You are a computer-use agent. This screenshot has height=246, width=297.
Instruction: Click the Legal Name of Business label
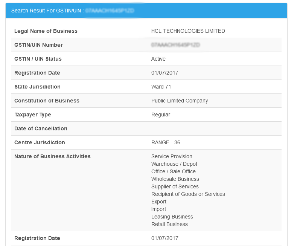tap(46, 31)
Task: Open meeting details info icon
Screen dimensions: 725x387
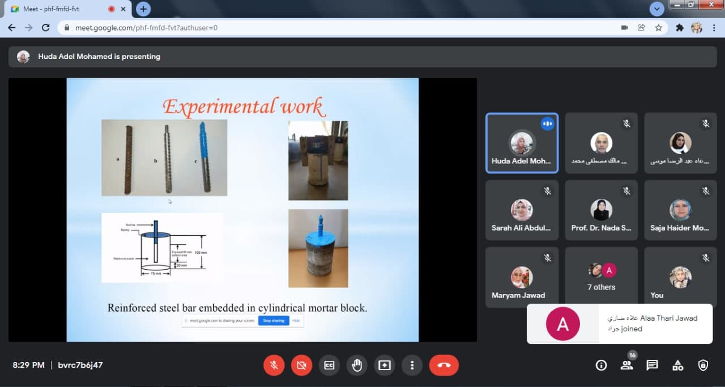Action: click(x=601, y=365)
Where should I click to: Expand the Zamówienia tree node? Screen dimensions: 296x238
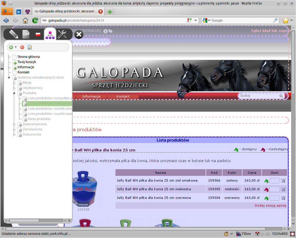click(x=14, y=129)
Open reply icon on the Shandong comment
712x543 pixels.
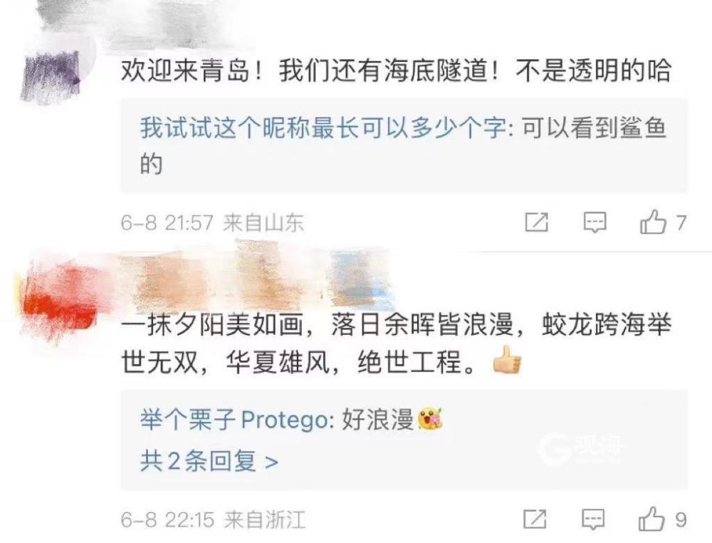595,222
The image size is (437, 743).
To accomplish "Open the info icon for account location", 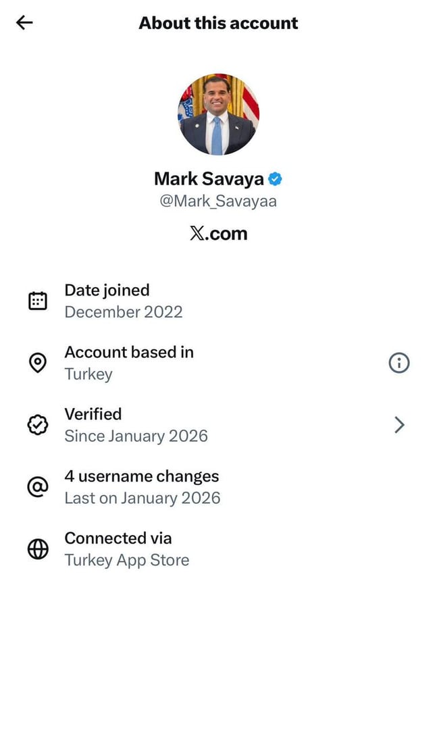I will [399, 363].
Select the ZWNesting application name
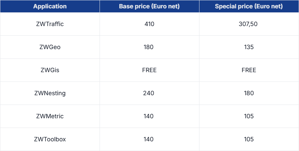299x151 pixels. click(50, 93)
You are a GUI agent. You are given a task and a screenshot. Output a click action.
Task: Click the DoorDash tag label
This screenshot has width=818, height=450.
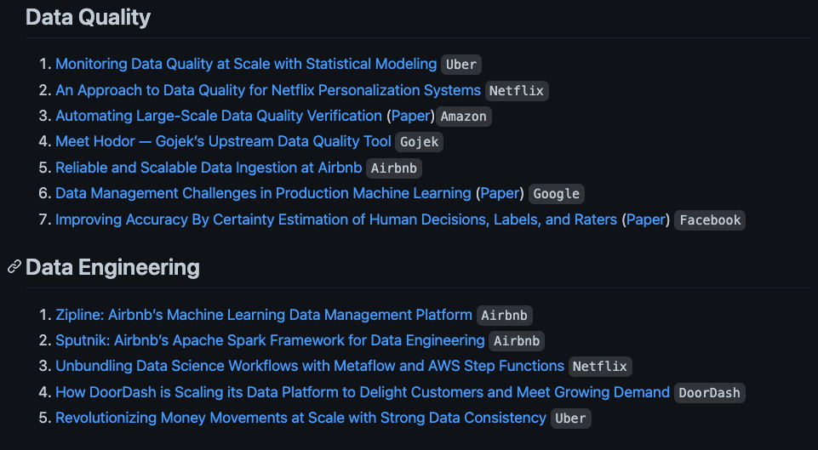(x=710, y=393)
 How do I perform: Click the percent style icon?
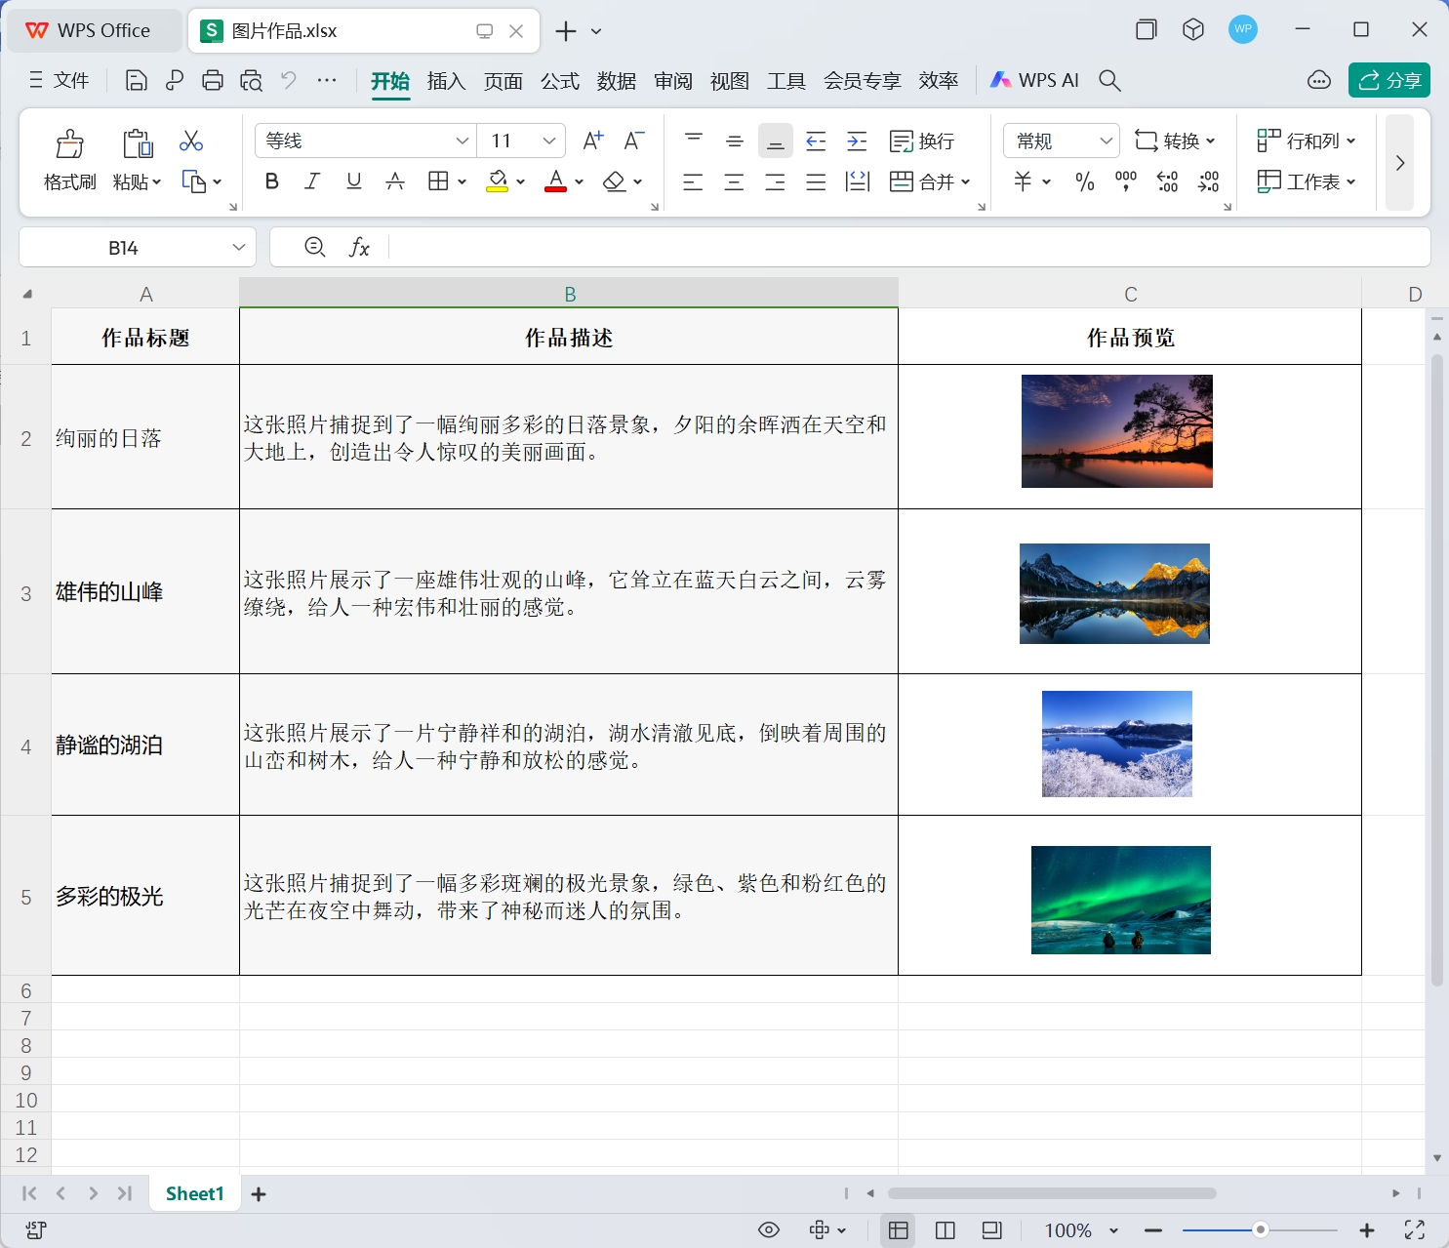point(1084,181)
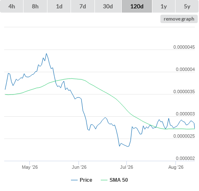Click the price peak in May
This screenshot has height=191, width=199.
[x=47, y=53]
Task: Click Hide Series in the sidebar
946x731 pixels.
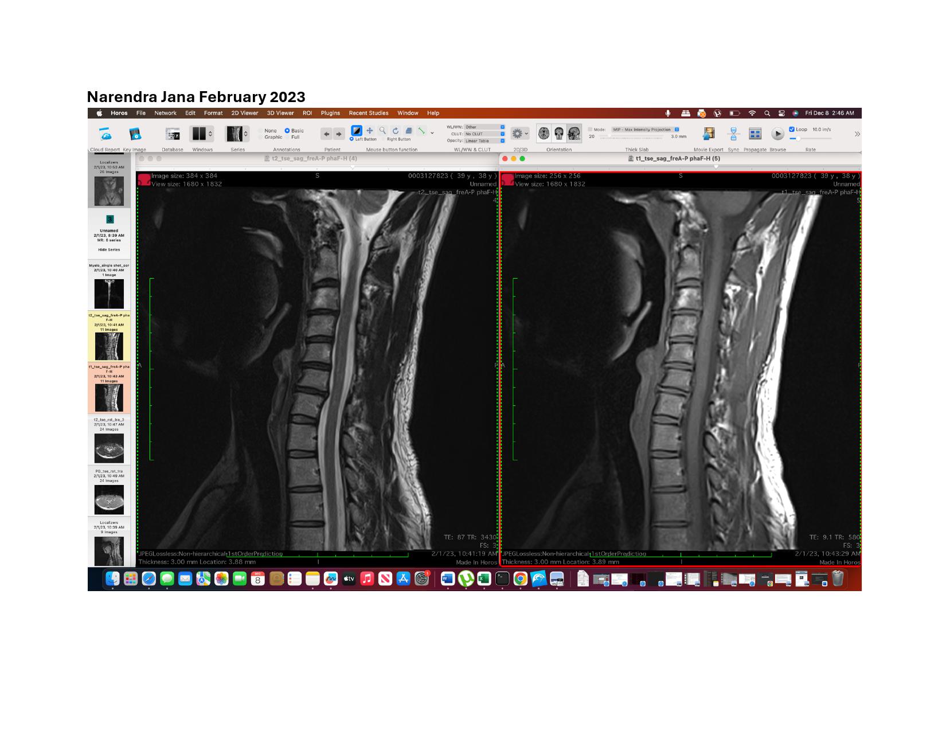Action: point(109,250)
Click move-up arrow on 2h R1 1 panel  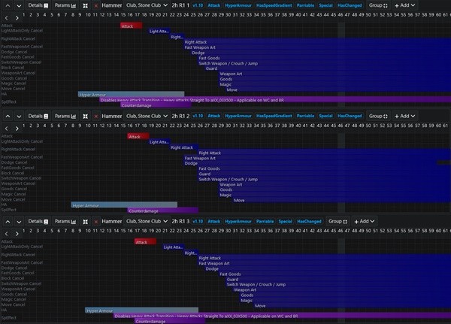click(x=7, y=5)
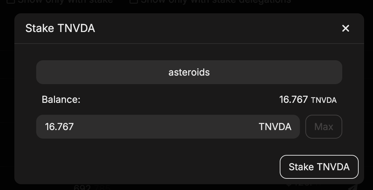Click Show only with stake label text
The width and height of the screenshot is (373, 190).
pos(65,1)
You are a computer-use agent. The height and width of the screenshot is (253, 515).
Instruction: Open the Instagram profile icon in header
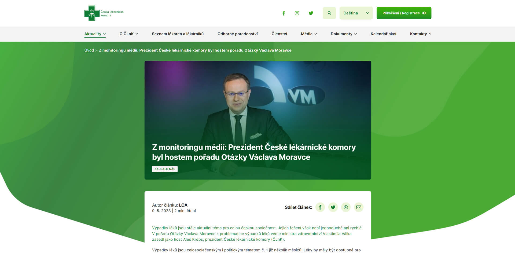point(297,13)
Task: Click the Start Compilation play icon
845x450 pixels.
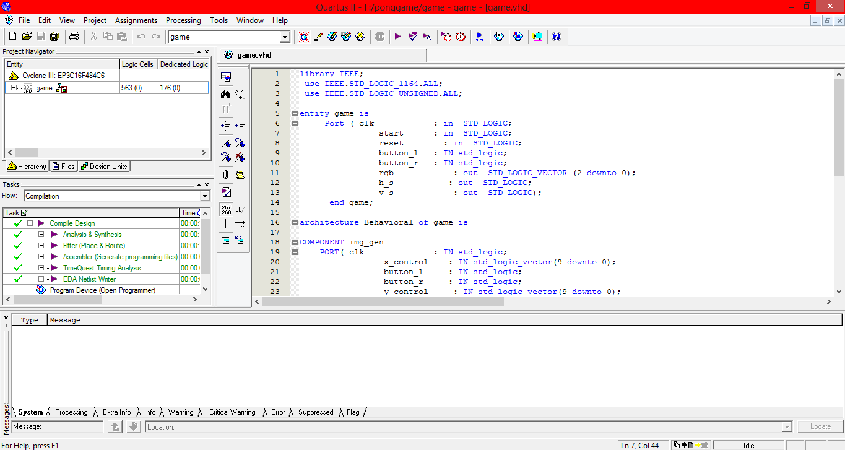Action: [397, 37]
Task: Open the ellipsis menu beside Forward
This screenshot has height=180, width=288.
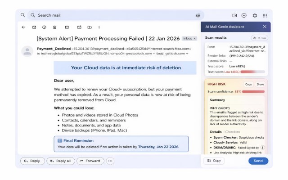Action: (x=110, y=161)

- - -

§ EXERCISE DIRECTIONS: Return exactly the lines that begin with the one containing "Task: Open the ellipsis menu beside Forward" and end with the final line of the data above; include no pictures.

§ REPLY TO THE EXERCISE:
Task: Open the ellipsis menu beside Forward
This screenshot has height=180, width=288.
Action: (x=110, y=161)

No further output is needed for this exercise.